We use a three-port pars plana approach. We remove the silicone oil that isn’t mixed with PFO via viscous fluid extraction through the vitrectomy port in standard fashion. Then we perform a superotemporal localized conjunctival peritomy and use a 20-gauge microvitreoretinal blade to make a sclerotomy 3.5 to 4 mm posterior to the limbus, which is slightly enlarged to accommodate an 18-gauge instrument. 

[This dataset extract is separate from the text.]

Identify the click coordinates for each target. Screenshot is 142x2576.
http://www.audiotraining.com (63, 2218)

The next step is to connect an 18-gauge angiocatheter directly to the viscous fluid control extractor. The catheter, inserted into the newly created sclerotomy, can be advanced posteriorly until the tip is immersed in the remaining PFO/SO mixture. Active foot pedal-controlled aspiration is then initiated with simultaneous infusion of balanced salt solution to remove the target material. 


Surgical pearls

Here are three pearls for using the angiocatheter to remove retained PFO/SO:

  • The 18-gauge catheter can often be found in the operating room’s anesthesia cart. 
  • Due to its size, the 18-gauge catheter may aspirate more fluid than is being infused and lead to a transient decrease in eye pressure. Therefore, keep a low and constant suction and ensure that the catheter tip is in the viscous mixture rather than in BSS. 
  • If there’s difficulty inserting the angiocatheter, the tip may be beveled 45 degrees to facilitate entry. RS



1. Coll GE, Chang S, Sun J, Wieland MR, Berrocal MH. Perfluorocarbon liquid in the management of retinal detach-ment with proliferative vitreoretinopathy. Ophthalmology. 1995;102:630-638; discussion 638-639. 

2. Ghoraba HH, Zaky AG, Abd Al Fatah HM, El Gemai EEDM, Heikal MA. Sticky silicone oil. Retina. 2017;37:1599-1606. 

3. Lin HS, Tang YP, Zhang L, et al. New technique for removal of perfluorocarbon liquid related sticky silicone oil and literature review. Int J Ophthalmol. 2021;14:1903-1908.